On a vu pire que "Little Miss Sunshine" dans le genre « morales lénifiantes » – les grands classiques : « Assumez-vous comme vous êtes », « C'est dans les difficultés que la famille et l'amour prennent tout leur sens », « L'important est de participer », réunis dans un mélange qui n'est ni subtil ni cohérent. On a aussi vu pire dans les galeries de personnages caricaturaux – un universitaire spécialiste de Proust, donc forcément homosexuel, donc forcément dépressif et suicidaire ; un adolescent forcément renfermé sur lui-même, et pour cause ; une mère de famille grâce à qui toute la famille tient ; un père qui joue les « gagnants » mais s'avère être un raté. (Peut-être l'intention des réalisateurs était-elle de pousser les clichés jusqu'au bout, dans un but parodique. Si c'est le cas, c'est raté ; si ce n'est pas le cas, ça ne pouvait qu'être raté.) On a vu pire aussi dans les gags prévisibles – l'oncle rencontre son ancien amant juste au moment où il achète des magazines très hétérosexuels ? La prestation finale d'Olive est d'un mauvais goût achevé ? La voiture tombe trois fois en panne ? Étonnant ! On a vu pire enfin dans les invraisemblances – des pannes de voiture mystérieusement résolues, un cadavre qui passe inaperçu, un adolescent qui lit Nietzsche mais ignore qu'il est daltonien... Sans compter le "happy end" difficilement admissible... Mais si on a vu pire que "Little Miss Sunshine", c'était dans des comédies qui avaient la décence de ne pas « cibler » en premier lieu les adultes, et de ne pas se réclamer du cinéma indépendant : "Maman j'ai raté l'avion" (Chris Colombus, 1990), "Chérie j'ai rétréci les gosses" (Joe Johnston, 1989), ce genre de choses.

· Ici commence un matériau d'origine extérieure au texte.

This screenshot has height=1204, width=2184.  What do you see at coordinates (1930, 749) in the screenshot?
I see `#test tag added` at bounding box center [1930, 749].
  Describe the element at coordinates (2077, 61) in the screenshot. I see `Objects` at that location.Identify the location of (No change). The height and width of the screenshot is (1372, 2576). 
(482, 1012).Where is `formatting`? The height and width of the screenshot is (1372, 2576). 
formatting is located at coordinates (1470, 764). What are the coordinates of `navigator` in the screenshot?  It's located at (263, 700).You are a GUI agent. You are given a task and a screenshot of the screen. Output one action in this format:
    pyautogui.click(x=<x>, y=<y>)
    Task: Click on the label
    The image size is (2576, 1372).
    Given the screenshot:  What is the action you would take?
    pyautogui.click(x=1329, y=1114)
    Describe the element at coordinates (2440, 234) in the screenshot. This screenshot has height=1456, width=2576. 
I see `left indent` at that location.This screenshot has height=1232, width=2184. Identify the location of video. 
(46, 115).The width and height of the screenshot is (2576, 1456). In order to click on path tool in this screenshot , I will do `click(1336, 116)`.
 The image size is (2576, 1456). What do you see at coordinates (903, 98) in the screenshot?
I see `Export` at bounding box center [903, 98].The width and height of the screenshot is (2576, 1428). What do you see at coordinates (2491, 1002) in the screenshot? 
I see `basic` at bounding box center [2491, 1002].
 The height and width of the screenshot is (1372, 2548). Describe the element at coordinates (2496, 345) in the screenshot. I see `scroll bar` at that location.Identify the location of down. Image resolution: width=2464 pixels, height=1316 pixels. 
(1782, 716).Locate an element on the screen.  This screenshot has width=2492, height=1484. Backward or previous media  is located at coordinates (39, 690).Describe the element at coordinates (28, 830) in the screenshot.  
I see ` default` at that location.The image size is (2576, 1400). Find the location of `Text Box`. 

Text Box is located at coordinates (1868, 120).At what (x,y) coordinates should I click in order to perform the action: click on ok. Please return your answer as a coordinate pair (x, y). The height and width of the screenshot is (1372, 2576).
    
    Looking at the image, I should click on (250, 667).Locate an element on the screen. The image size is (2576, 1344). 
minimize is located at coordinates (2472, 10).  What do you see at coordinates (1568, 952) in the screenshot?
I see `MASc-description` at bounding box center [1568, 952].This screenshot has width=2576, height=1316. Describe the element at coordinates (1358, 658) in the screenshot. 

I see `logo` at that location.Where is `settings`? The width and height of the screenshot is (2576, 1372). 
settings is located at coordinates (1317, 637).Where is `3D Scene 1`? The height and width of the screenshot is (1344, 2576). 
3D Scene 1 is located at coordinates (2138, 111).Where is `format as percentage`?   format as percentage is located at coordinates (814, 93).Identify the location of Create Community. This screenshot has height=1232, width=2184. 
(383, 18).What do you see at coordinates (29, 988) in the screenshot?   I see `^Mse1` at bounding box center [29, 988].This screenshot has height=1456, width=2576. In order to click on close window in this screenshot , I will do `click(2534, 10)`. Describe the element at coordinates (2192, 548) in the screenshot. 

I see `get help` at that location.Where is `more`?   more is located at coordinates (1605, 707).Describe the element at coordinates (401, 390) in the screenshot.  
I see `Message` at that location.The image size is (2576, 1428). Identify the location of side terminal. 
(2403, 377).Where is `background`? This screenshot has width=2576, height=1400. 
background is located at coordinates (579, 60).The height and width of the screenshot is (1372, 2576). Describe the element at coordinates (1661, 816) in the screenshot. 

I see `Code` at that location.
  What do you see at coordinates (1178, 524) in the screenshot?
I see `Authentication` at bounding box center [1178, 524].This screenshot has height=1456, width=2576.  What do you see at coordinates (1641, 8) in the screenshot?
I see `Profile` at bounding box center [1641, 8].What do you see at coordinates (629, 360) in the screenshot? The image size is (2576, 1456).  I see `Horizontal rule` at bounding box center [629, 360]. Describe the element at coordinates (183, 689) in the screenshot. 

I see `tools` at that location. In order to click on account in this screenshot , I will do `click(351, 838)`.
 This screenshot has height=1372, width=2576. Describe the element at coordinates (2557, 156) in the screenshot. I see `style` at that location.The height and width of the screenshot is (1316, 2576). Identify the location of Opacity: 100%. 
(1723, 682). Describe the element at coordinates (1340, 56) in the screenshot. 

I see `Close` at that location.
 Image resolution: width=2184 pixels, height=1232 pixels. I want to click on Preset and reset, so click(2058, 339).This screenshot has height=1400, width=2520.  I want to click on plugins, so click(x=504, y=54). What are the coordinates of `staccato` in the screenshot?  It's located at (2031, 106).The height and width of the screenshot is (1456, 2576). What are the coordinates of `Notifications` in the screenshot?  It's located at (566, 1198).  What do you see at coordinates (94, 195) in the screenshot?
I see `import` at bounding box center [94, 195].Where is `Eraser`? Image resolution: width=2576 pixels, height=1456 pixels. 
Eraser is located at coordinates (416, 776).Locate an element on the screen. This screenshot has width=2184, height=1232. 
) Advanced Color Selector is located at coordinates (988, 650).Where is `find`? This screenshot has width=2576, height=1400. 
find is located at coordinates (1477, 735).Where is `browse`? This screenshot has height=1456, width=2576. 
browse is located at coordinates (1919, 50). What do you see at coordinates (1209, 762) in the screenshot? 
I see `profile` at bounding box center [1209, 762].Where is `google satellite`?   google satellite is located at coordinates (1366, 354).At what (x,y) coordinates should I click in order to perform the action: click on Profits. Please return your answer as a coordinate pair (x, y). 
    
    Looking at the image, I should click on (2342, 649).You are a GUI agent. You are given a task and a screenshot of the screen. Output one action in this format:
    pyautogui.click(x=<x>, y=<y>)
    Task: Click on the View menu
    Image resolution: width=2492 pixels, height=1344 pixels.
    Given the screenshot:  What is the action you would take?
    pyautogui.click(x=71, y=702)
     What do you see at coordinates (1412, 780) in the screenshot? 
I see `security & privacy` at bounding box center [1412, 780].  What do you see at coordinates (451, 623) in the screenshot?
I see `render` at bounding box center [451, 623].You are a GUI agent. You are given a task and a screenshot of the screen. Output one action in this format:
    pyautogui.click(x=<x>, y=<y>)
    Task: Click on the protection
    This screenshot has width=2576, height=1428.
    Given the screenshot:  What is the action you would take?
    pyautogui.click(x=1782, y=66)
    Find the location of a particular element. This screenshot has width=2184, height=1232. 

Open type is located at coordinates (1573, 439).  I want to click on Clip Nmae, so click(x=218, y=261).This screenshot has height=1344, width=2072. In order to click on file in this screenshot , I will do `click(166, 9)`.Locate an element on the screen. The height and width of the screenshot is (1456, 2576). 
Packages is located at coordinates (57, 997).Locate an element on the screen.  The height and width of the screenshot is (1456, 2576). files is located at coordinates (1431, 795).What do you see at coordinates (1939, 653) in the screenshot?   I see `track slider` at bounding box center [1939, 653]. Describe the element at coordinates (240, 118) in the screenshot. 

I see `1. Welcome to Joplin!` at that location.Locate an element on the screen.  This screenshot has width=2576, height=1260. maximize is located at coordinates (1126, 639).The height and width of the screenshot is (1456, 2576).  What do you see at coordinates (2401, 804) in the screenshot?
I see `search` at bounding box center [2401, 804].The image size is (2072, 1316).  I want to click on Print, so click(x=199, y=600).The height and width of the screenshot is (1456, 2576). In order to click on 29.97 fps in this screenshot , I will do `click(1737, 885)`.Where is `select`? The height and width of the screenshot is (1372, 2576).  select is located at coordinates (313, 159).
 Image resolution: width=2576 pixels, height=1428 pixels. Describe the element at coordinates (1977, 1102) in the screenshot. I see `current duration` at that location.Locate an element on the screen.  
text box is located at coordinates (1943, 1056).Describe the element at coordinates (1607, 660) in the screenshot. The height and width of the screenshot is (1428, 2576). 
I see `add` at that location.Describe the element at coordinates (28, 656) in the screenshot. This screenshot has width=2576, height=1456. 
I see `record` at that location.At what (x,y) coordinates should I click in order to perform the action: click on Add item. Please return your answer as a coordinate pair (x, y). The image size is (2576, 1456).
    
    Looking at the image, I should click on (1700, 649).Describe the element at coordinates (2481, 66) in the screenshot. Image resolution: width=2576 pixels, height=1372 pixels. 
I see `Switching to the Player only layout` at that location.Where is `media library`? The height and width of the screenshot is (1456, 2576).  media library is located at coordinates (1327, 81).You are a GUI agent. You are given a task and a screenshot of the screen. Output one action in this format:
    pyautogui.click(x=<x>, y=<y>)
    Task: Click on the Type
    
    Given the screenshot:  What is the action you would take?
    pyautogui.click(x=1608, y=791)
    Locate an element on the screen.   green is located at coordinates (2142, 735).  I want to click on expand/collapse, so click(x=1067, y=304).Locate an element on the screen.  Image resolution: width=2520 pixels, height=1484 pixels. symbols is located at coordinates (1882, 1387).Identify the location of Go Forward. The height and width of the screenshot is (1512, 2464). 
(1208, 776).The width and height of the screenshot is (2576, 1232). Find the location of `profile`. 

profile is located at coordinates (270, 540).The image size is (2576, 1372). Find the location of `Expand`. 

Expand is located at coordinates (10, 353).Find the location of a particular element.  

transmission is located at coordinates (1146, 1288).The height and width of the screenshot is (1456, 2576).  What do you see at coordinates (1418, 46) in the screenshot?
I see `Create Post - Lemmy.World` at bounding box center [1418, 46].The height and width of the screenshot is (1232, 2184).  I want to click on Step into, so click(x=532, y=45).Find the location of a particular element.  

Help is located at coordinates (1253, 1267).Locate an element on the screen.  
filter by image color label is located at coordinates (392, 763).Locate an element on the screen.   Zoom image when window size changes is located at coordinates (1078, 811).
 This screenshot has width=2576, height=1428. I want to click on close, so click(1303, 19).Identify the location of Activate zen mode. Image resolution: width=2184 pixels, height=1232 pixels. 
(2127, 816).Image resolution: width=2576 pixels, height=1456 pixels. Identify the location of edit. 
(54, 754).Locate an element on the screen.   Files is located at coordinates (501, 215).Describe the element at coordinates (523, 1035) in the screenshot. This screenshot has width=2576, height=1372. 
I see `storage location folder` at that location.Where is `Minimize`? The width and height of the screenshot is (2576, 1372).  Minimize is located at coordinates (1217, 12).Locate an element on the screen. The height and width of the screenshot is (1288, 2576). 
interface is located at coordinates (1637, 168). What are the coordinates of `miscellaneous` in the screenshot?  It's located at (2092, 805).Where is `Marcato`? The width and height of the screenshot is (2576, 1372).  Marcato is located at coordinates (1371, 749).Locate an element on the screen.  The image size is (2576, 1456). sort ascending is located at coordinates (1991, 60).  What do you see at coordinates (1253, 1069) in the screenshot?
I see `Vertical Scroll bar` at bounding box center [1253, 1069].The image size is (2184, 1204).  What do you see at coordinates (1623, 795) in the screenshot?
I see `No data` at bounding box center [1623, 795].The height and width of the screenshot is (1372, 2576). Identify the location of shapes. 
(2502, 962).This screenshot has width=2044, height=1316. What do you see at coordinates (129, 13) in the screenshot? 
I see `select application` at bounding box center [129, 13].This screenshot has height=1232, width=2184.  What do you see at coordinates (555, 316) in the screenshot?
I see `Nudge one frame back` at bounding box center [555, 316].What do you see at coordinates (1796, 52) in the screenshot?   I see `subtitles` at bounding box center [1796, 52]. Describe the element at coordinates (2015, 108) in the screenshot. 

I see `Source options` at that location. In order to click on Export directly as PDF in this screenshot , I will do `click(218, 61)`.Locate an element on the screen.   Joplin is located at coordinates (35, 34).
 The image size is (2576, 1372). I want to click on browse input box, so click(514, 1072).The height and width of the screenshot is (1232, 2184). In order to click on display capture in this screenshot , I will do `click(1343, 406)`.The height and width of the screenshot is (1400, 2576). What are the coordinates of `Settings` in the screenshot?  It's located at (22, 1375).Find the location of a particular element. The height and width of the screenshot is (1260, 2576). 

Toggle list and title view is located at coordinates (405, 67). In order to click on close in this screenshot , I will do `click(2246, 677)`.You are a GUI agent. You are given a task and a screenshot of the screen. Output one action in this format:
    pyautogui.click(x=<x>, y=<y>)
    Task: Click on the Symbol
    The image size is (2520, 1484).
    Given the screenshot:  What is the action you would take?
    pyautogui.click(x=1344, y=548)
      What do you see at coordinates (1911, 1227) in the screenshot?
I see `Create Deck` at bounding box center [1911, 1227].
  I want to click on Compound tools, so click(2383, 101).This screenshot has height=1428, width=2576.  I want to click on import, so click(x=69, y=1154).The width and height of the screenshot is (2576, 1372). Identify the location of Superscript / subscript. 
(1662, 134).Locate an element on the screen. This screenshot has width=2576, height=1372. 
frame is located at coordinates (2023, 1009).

Je n'arrive pas à comprendre ce qu'il y a d'« indépendant » dans le film de J. Dayton et V. Faris. (Je ne reproche pas au film de ne pas être « indépendant » : il y a des bons « films à succès ». Je lui reproche de jouer sur ce terrain, qui n'est pas le sien.) Évidemment on est loin du "blockbuster" classique, mais quand on me parle de cinéma indépendant, je m'attends des films qui véhiculent une vision du monde (celle du cinéaste, qu'elle soit partagée ou non par son public), à des films qui font la part belle aux interprétations des spectateurs (ce que Umberto Eco appelle « œuvres ouvertes »), à des films dans lesquels on trouve des prises de risques, ou tout au moins un minimum d'audace (éventuellement au niveau du sujet, mais surtout en ce qui concerne la forme et le langage cinématographiques). Rien de cela ici. Il ne suffit pas, pour faire une « comédie indépendante », de mettre en scène une famille moderne dont les parents ne sont pas si unis et dans laquelle l'adolescent de la maison se sent mal à l'aise. Il ne suffit pas non plus, pour sortir des sentiers battus, de produire une satire du milieu des « mini-miss » (et de leurs parents), satire au demeurant plutôt réussie, mais relativement convenue et guère radicale : une fois que l'on a montré le caractère artificiel et superficiel de ces compétitions qui tournent souvent au concours de chiens savants, qu'a-t-on montré ? Il faut essayer de soigner la réalisation, et de ce point de vue," Little Miss Sunshine", en dehors d'un jeu sur les couleurs intéressants, ne propose guère plus qu'une fiction télé du soir.
Les quelques bonnes idées ne sont pas assez fortement exploitées, et ne suffisent pas à faire un bon film. Il y en a pourtant. En dehors de la satire mentionnée ci-dessus, quelques scènes à garder : l'évacuation du grand-père hors de l'hôpital, la sortie de Wayne en dehors du van – c'est quand le film joue avec les thèmes de la mort ou de la solitude qu'il devient intéressant. De même, les relations entre les personnages (en particulier entre grand-père et petite-fille, et entre oncle et neveu) pouvaient fournir un bon tremplin, jamais vraiment exploité – que ce soit sur un mode comique ou non. Soigner ces scènes, approfondir ces relations, cela aurait pris du temps ; or les réalisateurs donnent l'impression d'avoir privilégié la rapidité du rythme au détriment de la profondeur : tout est filmé sans temps mort, ce qui a le défaut de tout mettre sur le même plan, l'important et le dispensable, le bon – rare - et le mauvais – trop fréquent.